SEATTLE – While long-term tamoxifen use among breast cancer survivors decreases their risk of developing the most common, less aggressive type of second breast cancer, such use is associated with a more than four-fold increased risk of a more aggressive, difficult-to-treat type of cancer in the breast opposite, or contralateral, to the initial tumor. These findings by Christopher Li, M.D., Ph.D., and colleagues at Fred Hutchinson Cancer Research Center were published online Aug. 25 in the journal Cancer Research.
Hormonal therapy with drugs like tamoxifen is one of the most common treatments for breast cancer because it has been shown to reduce the risk of dying from the disease but, as this study suggests, it does have risks.

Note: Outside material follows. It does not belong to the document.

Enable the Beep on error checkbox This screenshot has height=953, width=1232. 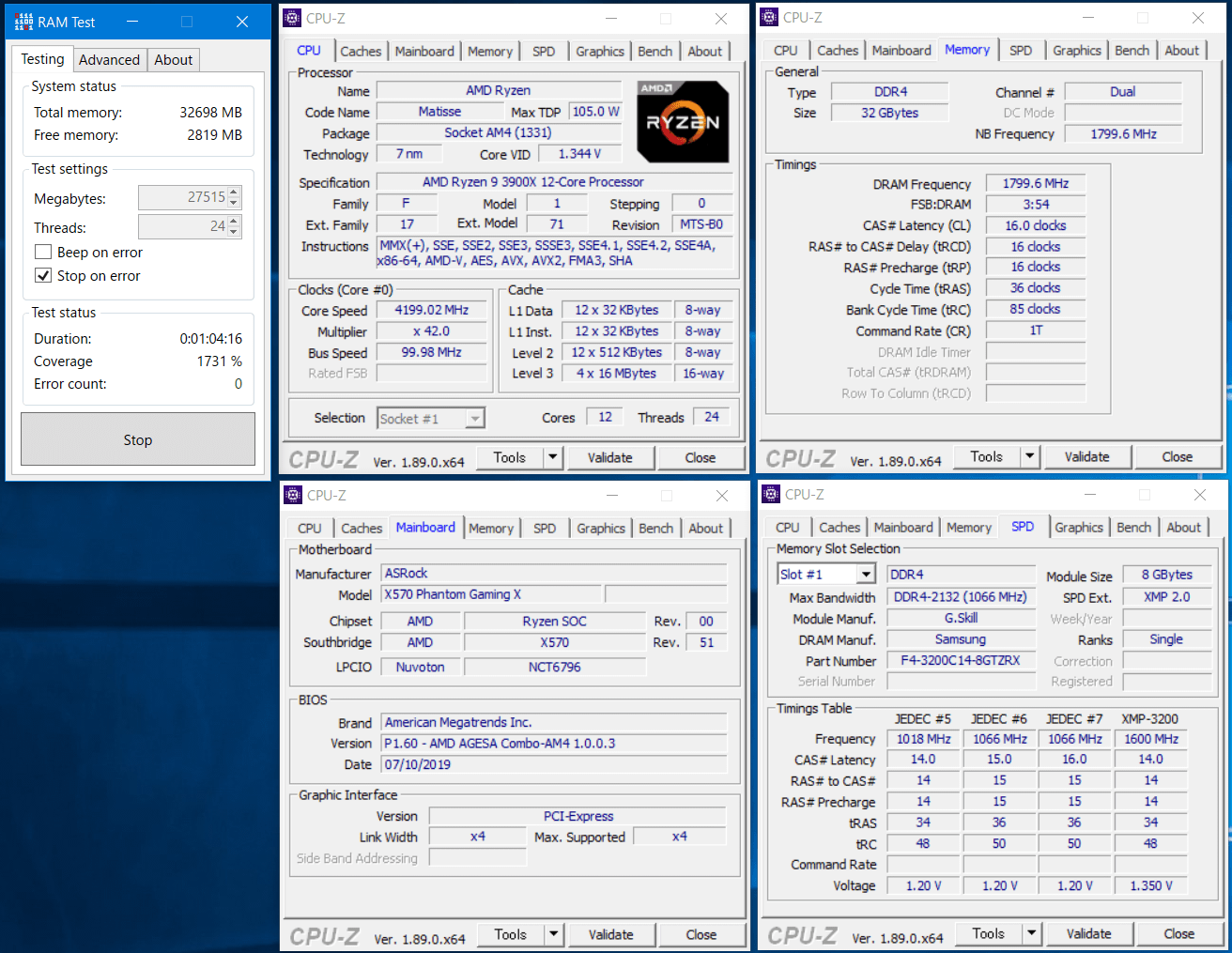pyautogui.click(x=43, y=252)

Comparing breast-cancer patients who received the estrogen-blocking drug tamoxifen to those who did not, the researchers found that while the drug was associated with a 60 percent reduction in estrogen receptor-positive, or ER positive, second breast cancer – the more common type, which is responsive to estrogen-blocking therapy – it also appeared to increase the risk of ER negative second cancer by 440 percent. "This is of concern, given the poorer prognosis of ER-negative tumors, which are also more difficult to treat," said Li, an associate member of the Hutchinson Center's Public Health Sciences Division.

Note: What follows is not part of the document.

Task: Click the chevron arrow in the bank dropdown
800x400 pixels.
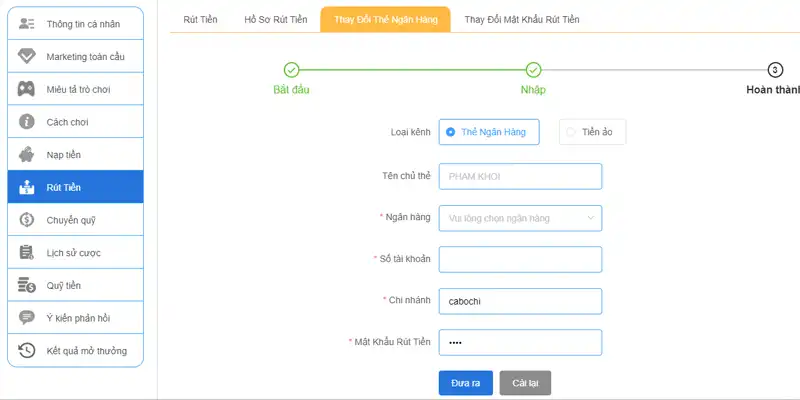Action: pos(590,217)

These findings confirm preliminary research by Li and colleagues, published in 2001, which was the first to suggest a link between long-term tamoxifen use and an increased risk of ER-negative second cancers. "The earlier study had a number of limitations. For example, we did not have information on the duration of tamoxifen therapy the women received," Li said. "The current study is larger, is based on much more detailed data, and is the first study specifically designed to determine whether tamoxifen use among breast cancer survivors influences their risk of different types of second breast cancers," Li said.
This new study assessed history of tamoxifen use among 1,103 breast cancer survivors from the Seattle-Puget Sound region who were initially diagnosed with ER positive breast cancer between the ages of 40 and 79. Of these, 369 of the women went on to develop a second breast cancer. Nearly all of the women in the study who took adjuvant hormonal therapy used tamoxifen specifically. Detailed information about tamoxifen use was ascertained from telephone interviews and medical record reviews.

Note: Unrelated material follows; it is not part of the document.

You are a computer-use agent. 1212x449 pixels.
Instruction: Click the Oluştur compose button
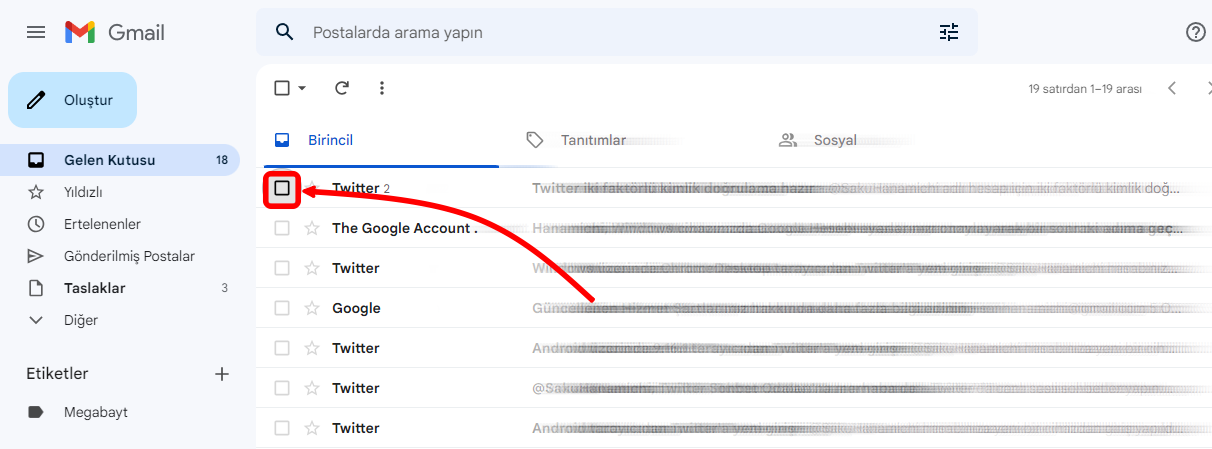(x=73, y=100)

While the study confirmed a strong association between long-term tamoxifen therapy and an increased risk of ER-negative second cancer, it does not suggest that breast cancer survivors should stop taking hormone therapy to prevent a second cancer, Li said.
"It is clear that estrogen-blocking drugs like tamoxifen have important clinical benefits and have led to major improvements in breast cancer survival rates. However, these therapies have risks, and an increased risk of ER negative second cancer may be one of them. Still, the benefits of this therapy are well established and doctors should continue to recommend hormonal therapy for breast cancer patients who can benefit from it," Li said.